* _SOURCE MATERIAL_
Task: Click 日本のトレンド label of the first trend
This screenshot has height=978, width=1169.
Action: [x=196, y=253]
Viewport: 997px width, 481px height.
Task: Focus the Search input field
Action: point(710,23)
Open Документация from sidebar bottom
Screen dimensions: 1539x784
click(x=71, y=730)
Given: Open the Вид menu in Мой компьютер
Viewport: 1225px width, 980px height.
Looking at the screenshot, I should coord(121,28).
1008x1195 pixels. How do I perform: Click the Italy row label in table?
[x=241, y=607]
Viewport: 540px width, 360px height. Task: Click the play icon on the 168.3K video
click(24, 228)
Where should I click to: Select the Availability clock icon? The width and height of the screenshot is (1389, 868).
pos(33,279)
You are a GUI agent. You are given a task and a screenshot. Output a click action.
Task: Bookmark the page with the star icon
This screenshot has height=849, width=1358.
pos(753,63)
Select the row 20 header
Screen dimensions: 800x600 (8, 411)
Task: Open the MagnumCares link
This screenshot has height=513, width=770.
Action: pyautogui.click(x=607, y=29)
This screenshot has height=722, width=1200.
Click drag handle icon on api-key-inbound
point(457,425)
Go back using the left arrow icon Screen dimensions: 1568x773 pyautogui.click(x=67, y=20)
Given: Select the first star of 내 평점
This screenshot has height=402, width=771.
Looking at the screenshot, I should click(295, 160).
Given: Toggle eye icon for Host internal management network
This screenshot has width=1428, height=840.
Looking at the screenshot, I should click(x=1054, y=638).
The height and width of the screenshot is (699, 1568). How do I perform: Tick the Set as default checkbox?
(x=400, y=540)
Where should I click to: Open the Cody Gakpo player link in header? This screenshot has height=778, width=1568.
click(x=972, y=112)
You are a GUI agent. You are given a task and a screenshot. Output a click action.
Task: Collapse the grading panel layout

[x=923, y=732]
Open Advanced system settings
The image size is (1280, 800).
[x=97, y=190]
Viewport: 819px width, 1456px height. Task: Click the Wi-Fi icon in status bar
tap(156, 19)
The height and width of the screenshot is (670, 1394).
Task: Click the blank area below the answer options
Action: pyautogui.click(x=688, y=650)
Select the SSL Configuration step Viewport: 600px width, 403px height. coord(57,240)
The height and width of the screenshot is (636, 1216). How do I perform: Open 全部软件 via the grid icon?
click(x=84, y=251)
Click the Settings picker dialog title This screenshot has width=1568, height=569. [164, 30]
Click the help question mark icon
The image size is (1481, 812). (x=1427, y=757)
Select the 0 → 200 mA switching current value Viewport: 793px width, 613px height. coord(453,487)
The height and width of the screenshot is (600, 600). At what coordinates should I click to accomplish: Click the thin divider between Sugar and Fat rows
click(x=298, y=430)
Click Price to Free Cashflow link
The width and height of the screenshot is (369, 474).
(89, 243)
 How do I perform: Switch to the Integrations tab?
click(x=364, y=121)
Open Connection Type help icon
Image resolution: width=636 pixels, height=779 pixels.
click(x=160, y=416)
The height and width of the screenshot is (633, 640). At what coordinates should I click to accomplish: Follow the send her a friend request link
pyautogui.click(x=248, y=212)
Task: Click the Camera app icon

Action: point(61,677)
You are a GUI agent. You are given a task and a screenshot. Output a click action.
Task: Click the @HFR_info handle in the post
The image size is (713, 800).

* _WHAT YOU HAVE TO DO_
Restate each entry above word for word.

* _TASK ANSWER_
Task: Click 日本のトレンド label of the first trend
This screenshot has height=978, width=1169.
Action: [x=196, y=253]
Viewport: 997px width, 481px height.
Task: Focus the Search input field
Action: point(710,23)
Open Документация from sidebar bottom
Screen dimensions: 1539x784
click(x=71, y=730)
Given: Open the Вид menu in Мой компьютер
Viewport: 1225px width, 980px height.
Looking at the screenshot, I should coord(121,28).
1008x1195 pixels. How do I perform: Click the Italy row label in table?
[x=241, y=607]
Viewport: 540px width, 360px height. Task: Click the play icon on the 168.3K video
click(24, 228)
Where should I click to: Select the Availability clock icon? The width and height of the screenshot is (1389, 868).
pos(33,279)
You are a GUI agent. You are given a task and a screenshot. Output a click action.
Task: Bookmark the page with the star icon
This screenshot has height=849, width=1358.
pos(753,63)
Select the row 20 header
Screen dimensions: 800x600 (8, 411)
Task: Open the MagnumCares link
This screenshot has height=513, width=770.
Action: pyautogui.click(x=607, y=29)
This screenshot has height=722, width=1200.
Click drag handle icon on api-key-inbound
point(457,425)
Go back using the left arrow icon Screen dimensions: 1568x773 pyautogui.click(x=67, y=20)
Given: Select the first star of 내 평점
This screenshot has height=402, width=771.
Looking at the screenshot, I should click(295, 160).
Given: Toggle eye icon for Host internal management network
This screenshot has width=1428, height=840.
Looking at the screenshot, I should click(x=1054, y=638).
The height and width of the screenshot is (699, 1568). How do I perform: Tick the Set as default checkbox?
(x=400, y=540)
Where should I click to: Open the Cody Gakpo player link in header? This screenshot has height=778, width=1568.
click(x=972, y=112)
You are a GUI agent. You are given a task and a screenshot. Output a click action.
Task: Collapse the grading panel layout

[x=923, y=732]
Open Advanced system settings
The image size is (1280, 800).
[x=97, y=190]
Viewport: 819px width, 1456px height. Task: Click the Wi-Fi icon in status bar
tap(156, 19)
The height and width of the screenshot is (670, 1394).
Task: Click the blank area below the answer options
Action: pyautogui.click(x=688, y=650)
Select the SSL Configuration step Viewport: 600px width, 403px height. coord(57,240)
The height and width of the screenshot is (636, 1216). How do I perform: Open 全部软件 via the grid icon?
click(x=84, y=251)
Click the Settings picker dialog title This screenshot has width=1568, height=569. [164, 30]
Click the help question mark icon
The image size is (1481, 812). (x=1427, y=757)
Select the 0 → 200 mA switching current value Viewport: 793px width, 613px height. coord(453,487)
The height and width of the screenshot is (600, 600). At what coordinates should I click to accomplish: Click the thin divider between Sugar and Fat rows
click(x=298, y=430)
Click Price to Free Cashflow link
The width and height of the screenshot is (369, 474).
(89, 243)
 How do I perform: Switch to the Integrations tab?
click(x=364, y=121)
Open Connection Type help icon
Image resolution: width=636 pixels, height=779 pixels.
click(x=160, y=416)
The height and width of the screenshot is (633, 640). At what coordinates should I click to accomplish: Follow the send her a friend request link
pyautogui.click(x=248, y=212)
Task: Click the Camera app icon

Action: point(61,677)
You are a GUI agent. You are given a task and a screenshot. Output a click action.
Task: Click the @HFR_info handle in the post
The image size is (713, 800).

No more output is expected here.